Records supplied start
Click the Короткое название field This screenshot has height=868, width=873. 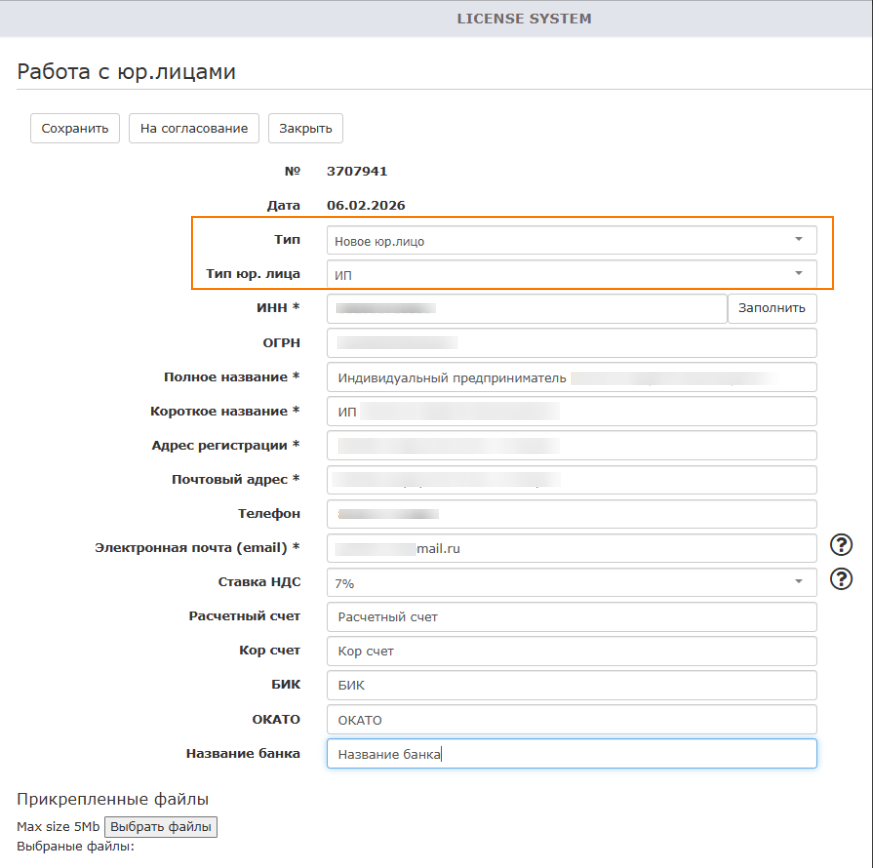(571, 411)
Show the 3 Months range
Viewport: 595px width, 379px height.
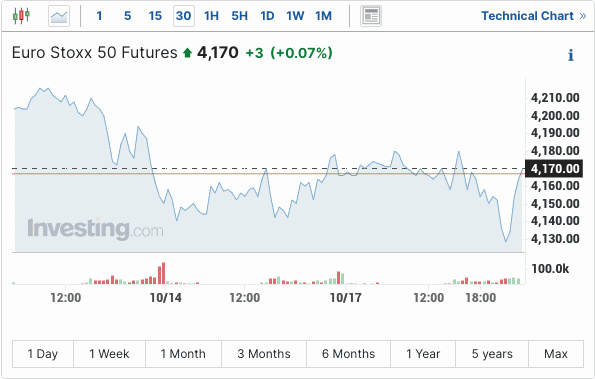click(264, 354)
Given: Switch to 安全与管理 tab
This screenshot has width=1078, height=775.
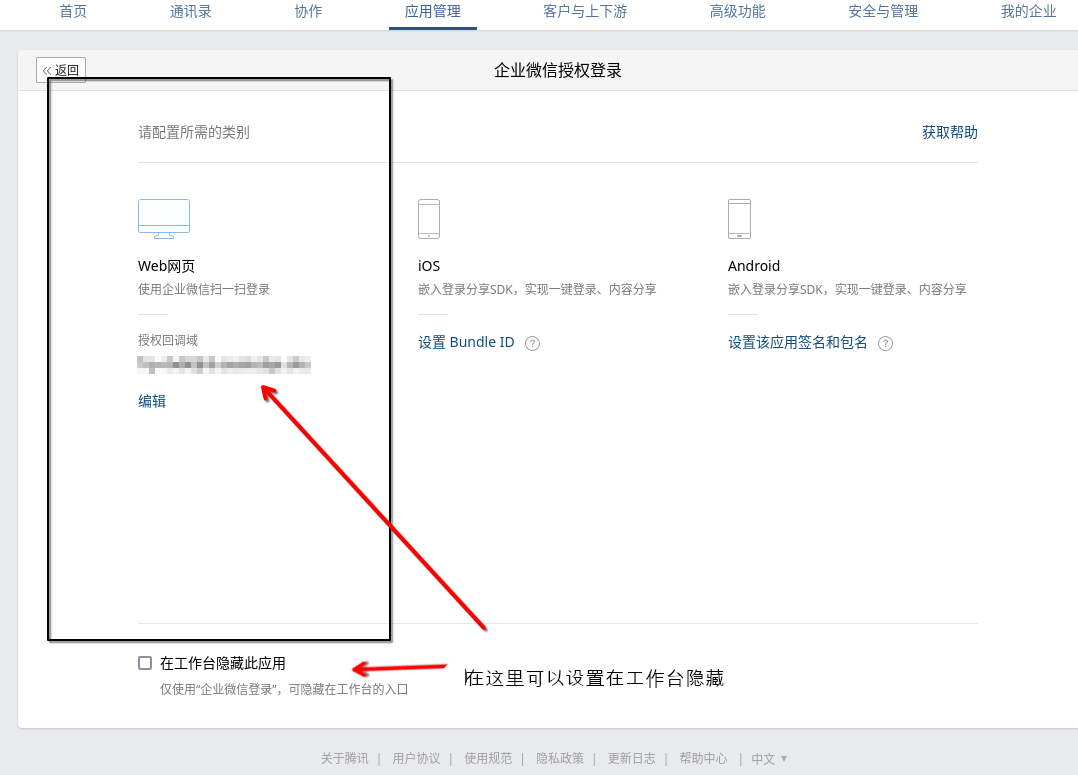Looking at the screenshot, I should (x=882, y=12).
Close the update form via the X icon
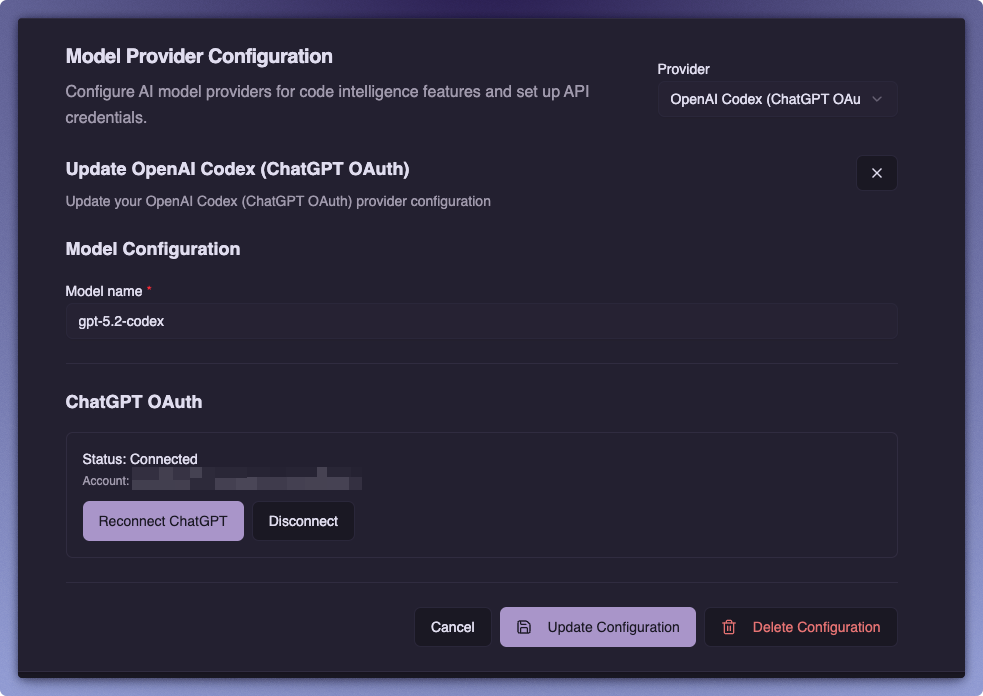The height and width of the screenshot is (696, 983). tap(876, 172)
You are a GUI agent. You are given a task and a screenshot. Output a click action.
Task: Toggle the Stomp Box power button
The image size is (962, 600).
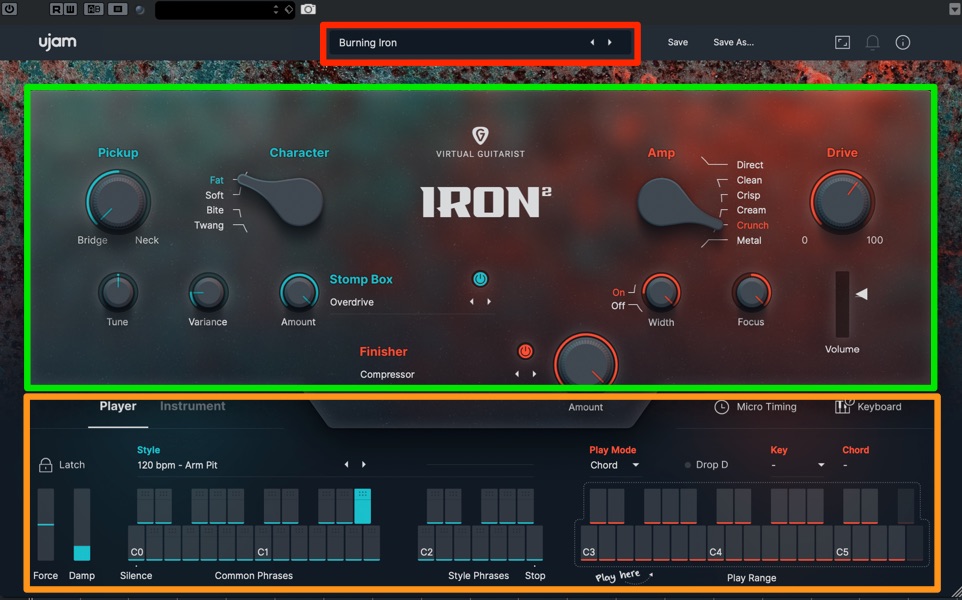480,279
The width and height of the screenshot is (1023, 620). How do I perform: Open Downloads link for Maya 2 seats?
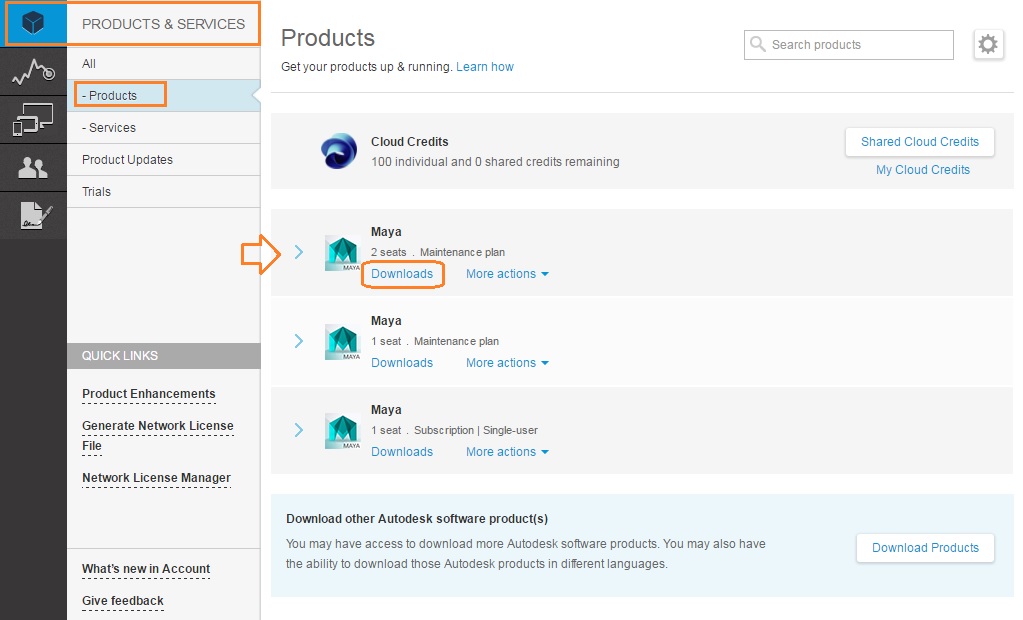[x=402, y=274]
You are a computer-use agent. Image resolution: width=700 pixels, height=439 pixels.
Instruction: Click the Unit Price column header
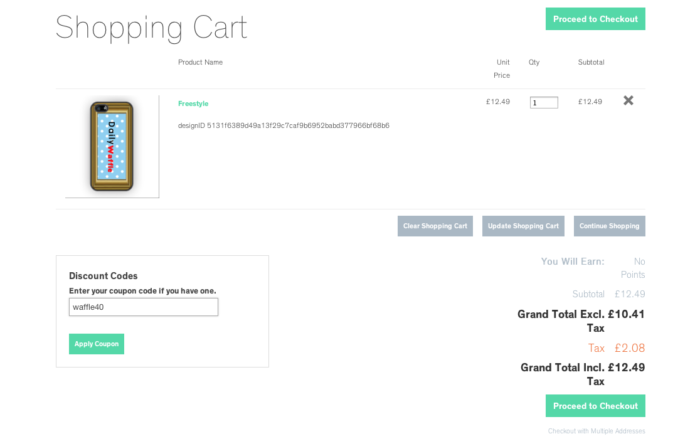tap(501, 69)
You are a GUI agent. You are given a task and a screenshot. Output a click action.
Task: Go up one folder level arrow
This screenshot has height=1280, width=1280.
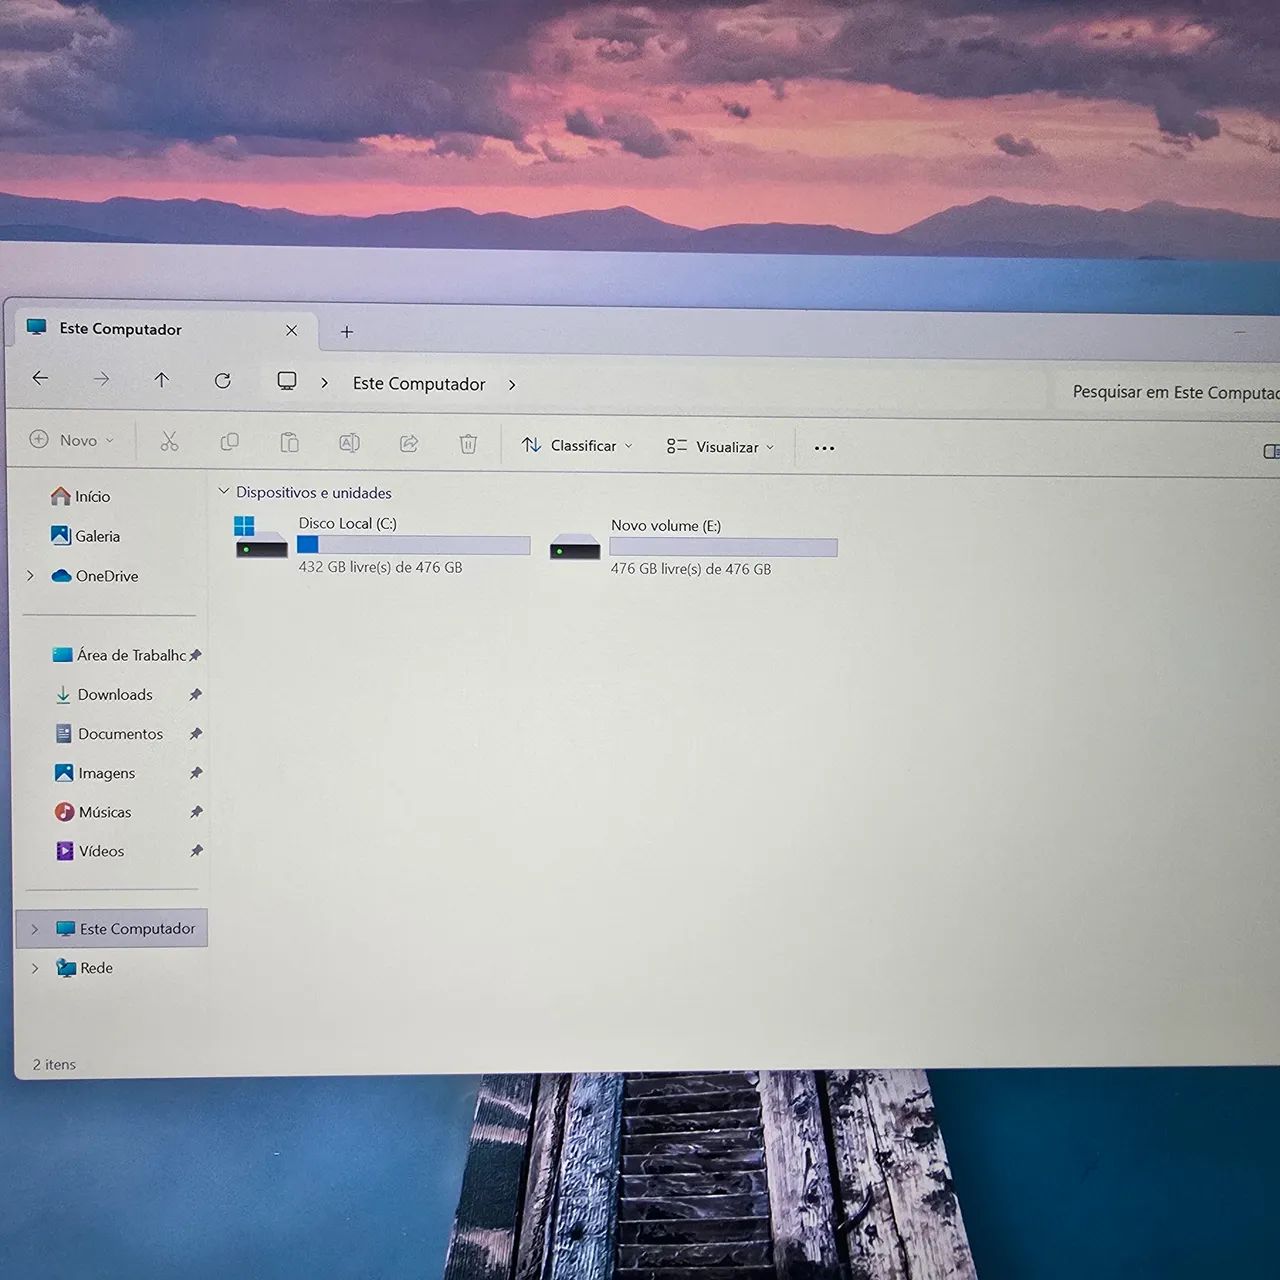pyautogui.click(x=161, y=379)
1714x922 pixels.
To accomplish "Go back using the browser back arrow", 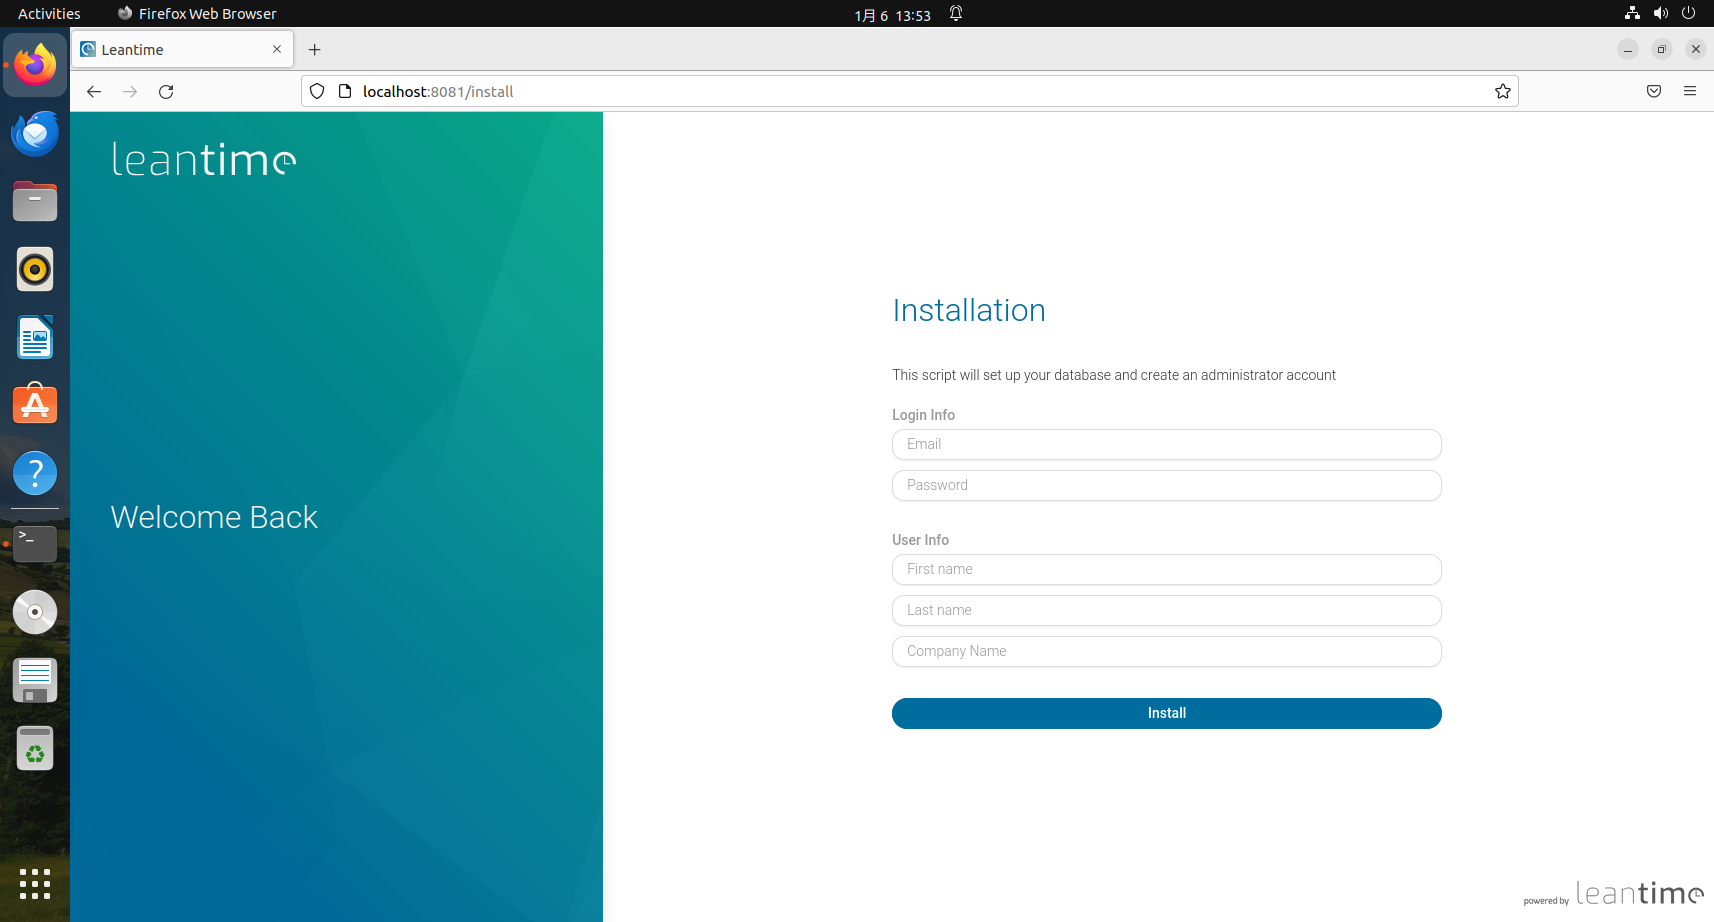I will [94, 91].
Records supplied end
Requirement
In the listing above, retype the lines starting with the line that contains "You are a computer-use" and going on through the line that contains "pyautogui.click(x=161, y=379)", both included. Leave the pictures out.

Full response
You are a computer-use agent. Image resolution: width=700 pixels, height=439 pixels.
Instruction: Click the Unit Price column header
tap(501, 69)
You are a GUI agent. You are given a task and a screenshot. Output a click action.
Task: Go up one folder level arrow
This screenshot has height=1280, width=1280.
pyautogui.click(x=161, y=379)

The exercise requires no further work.